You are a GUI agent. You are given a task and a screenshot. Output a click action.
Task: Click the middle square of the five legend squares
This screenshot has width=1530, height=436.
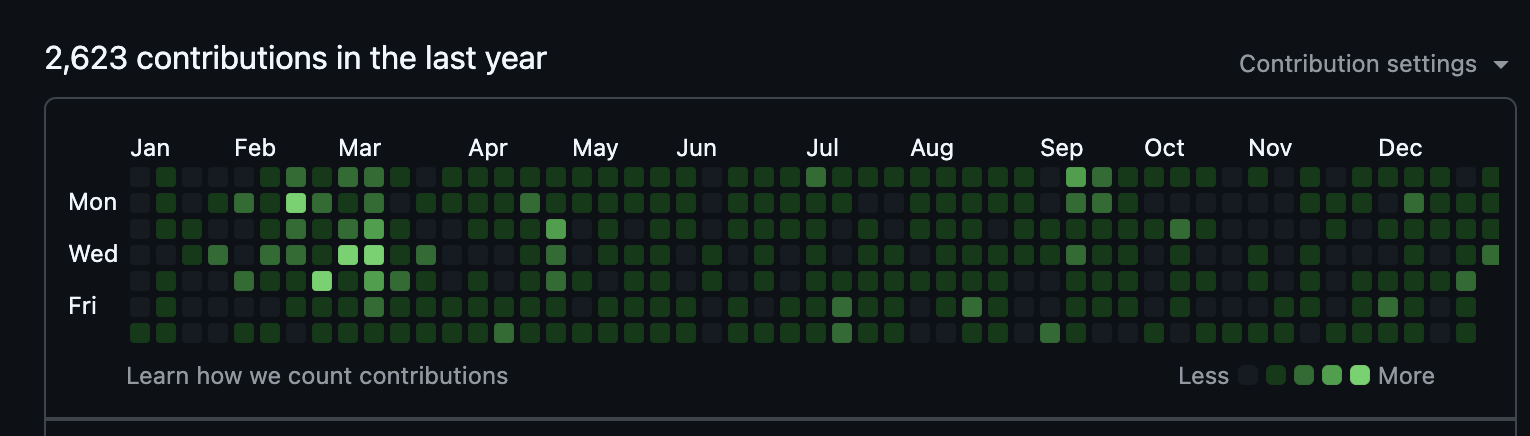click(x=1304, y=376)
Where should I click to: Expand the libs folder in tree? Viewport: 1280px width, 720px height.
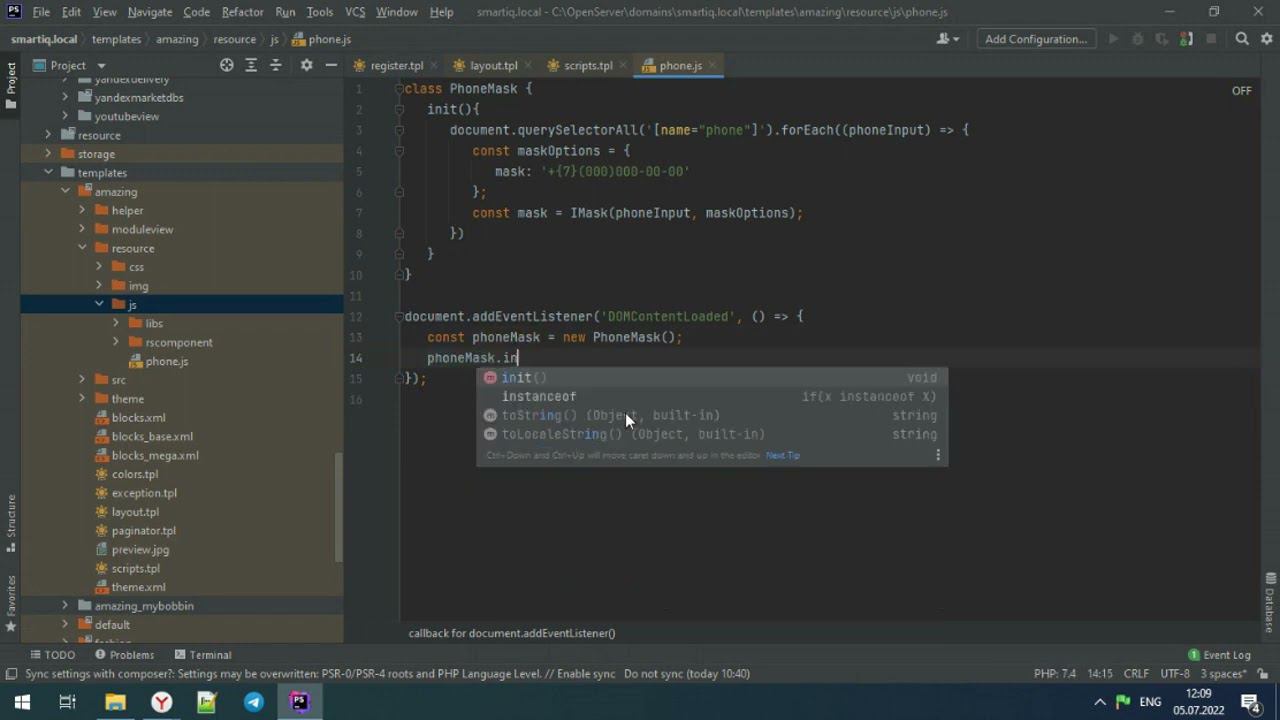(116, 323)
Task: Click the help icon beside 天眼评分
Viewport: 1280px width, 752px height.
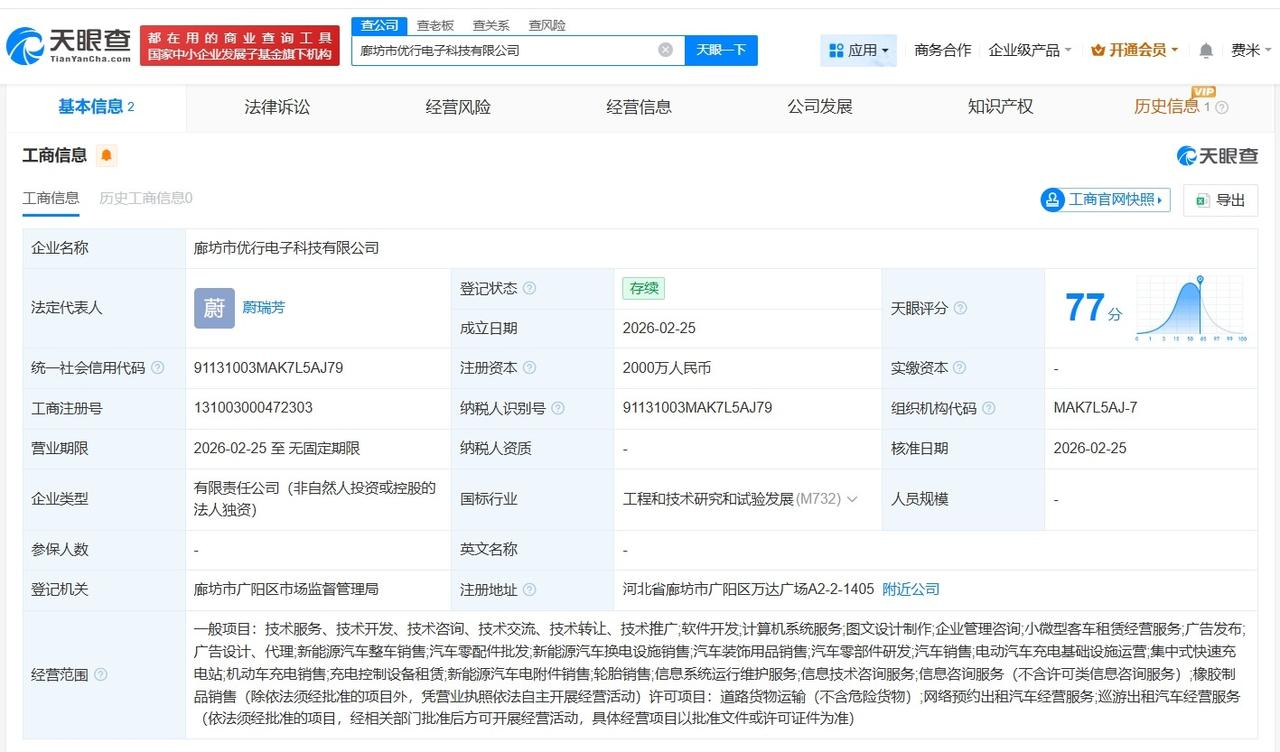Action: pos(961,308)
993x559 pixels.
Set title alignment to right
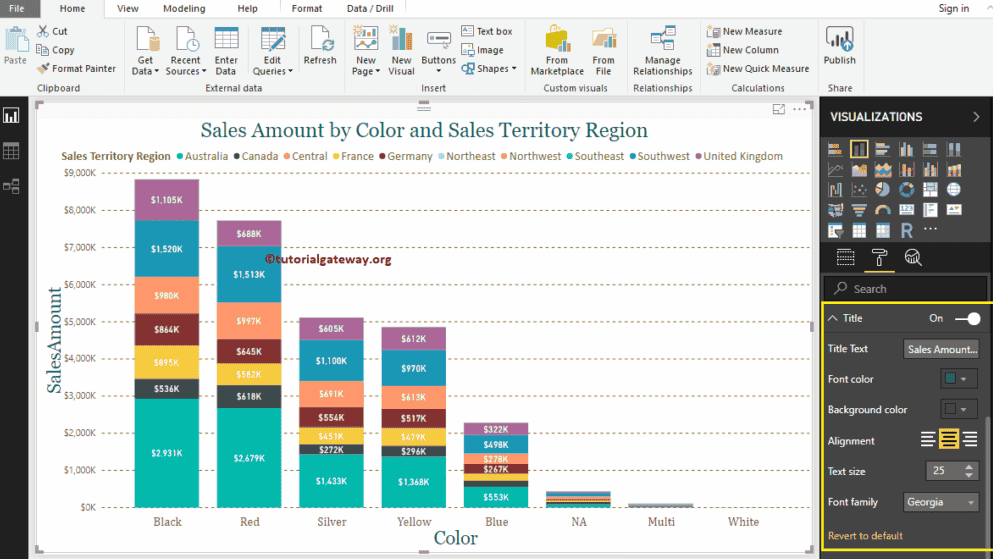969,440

_ _ _

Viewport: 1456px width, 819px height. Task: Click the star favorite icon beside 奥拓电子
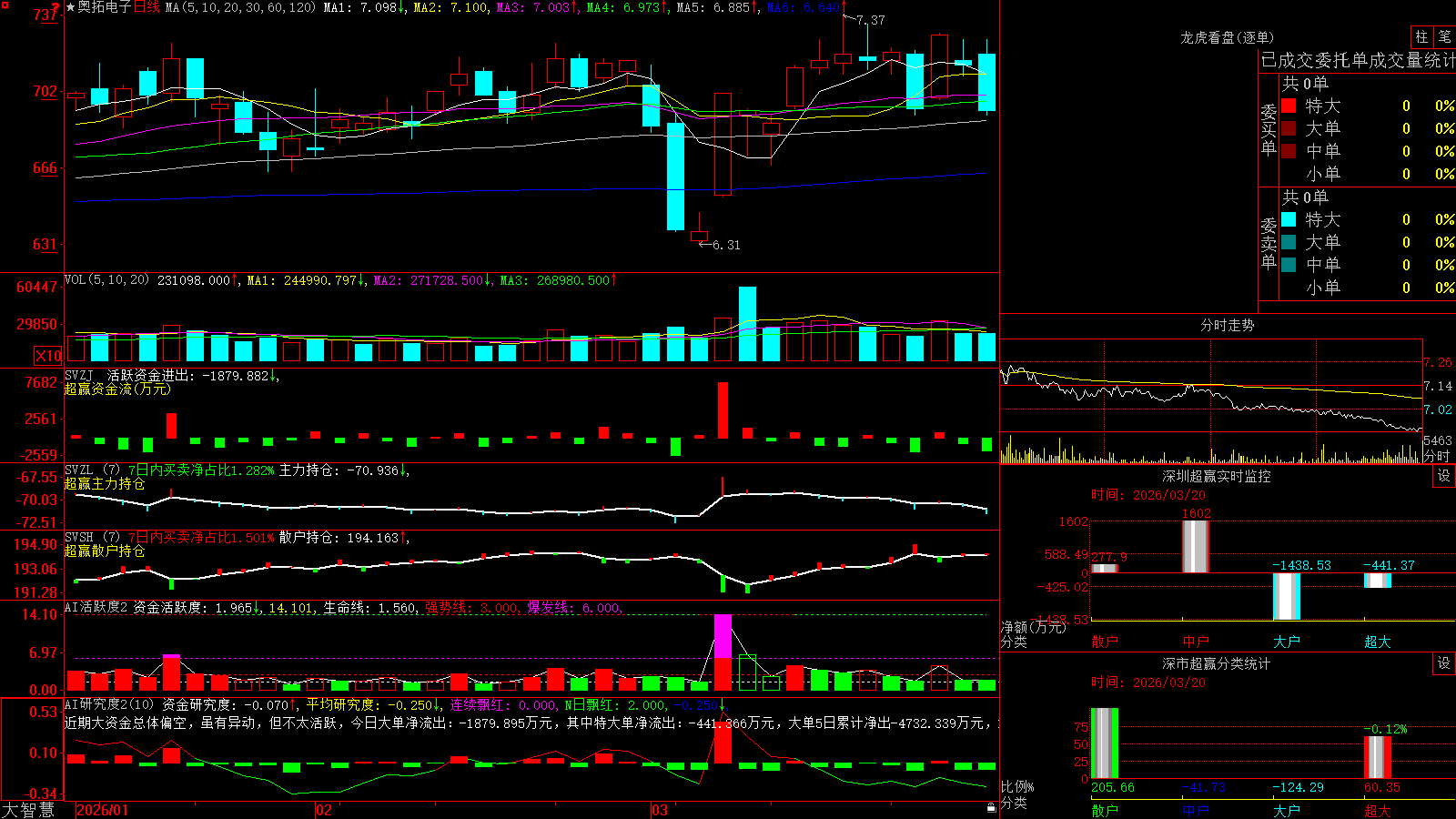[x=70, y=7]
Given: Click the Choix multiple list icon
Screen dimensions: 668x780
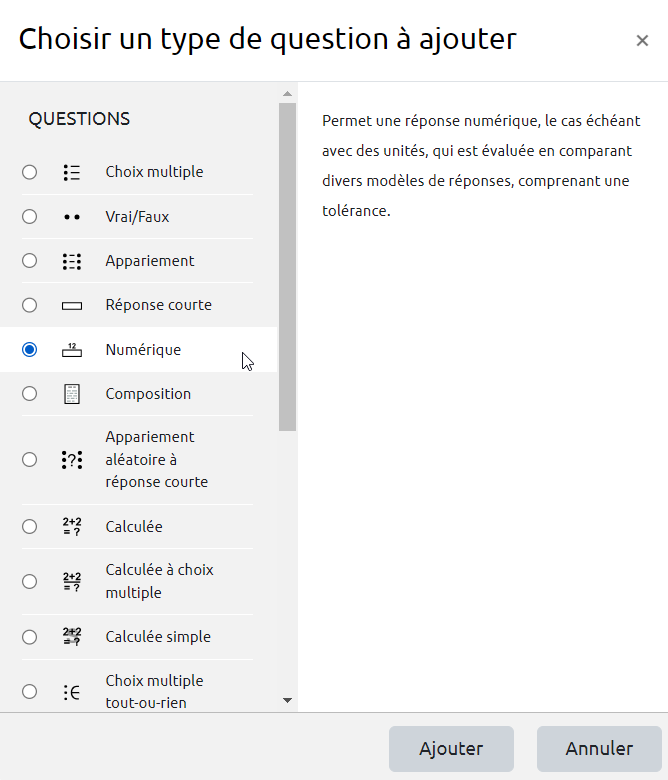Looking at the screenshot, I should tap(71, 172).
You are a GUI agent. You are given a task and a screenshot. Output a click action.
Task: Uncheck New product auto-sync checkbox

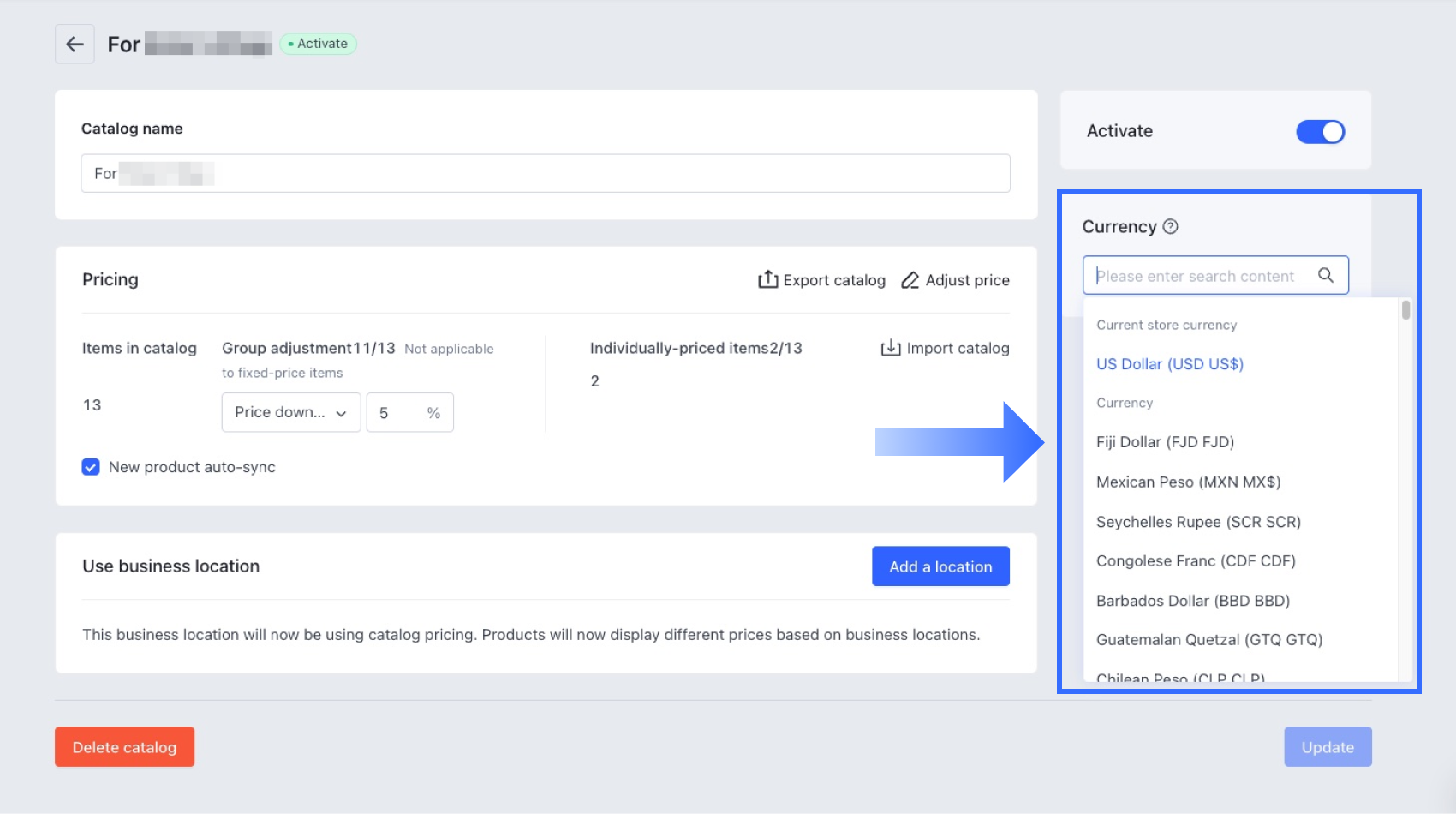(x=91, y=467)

_ _ _

-- TASK GOAL --
The answer is the lines of the material above, from the one containing "Task: Click the middle" down to the one containing "Task: Click the help icon beside 天眼评分", given exactly and without images.

-- PROBLEM SOLUTION --
Task: Click the middle square of the five legend squares
This screenshot has width=1530, height=436.
click(x=1304, y=376)
Where should I click to: Expand the libs folder in tree? Viewport: 1280px width, 720px height.
(116, 323)
Task: Click the help icon beside 天眼评分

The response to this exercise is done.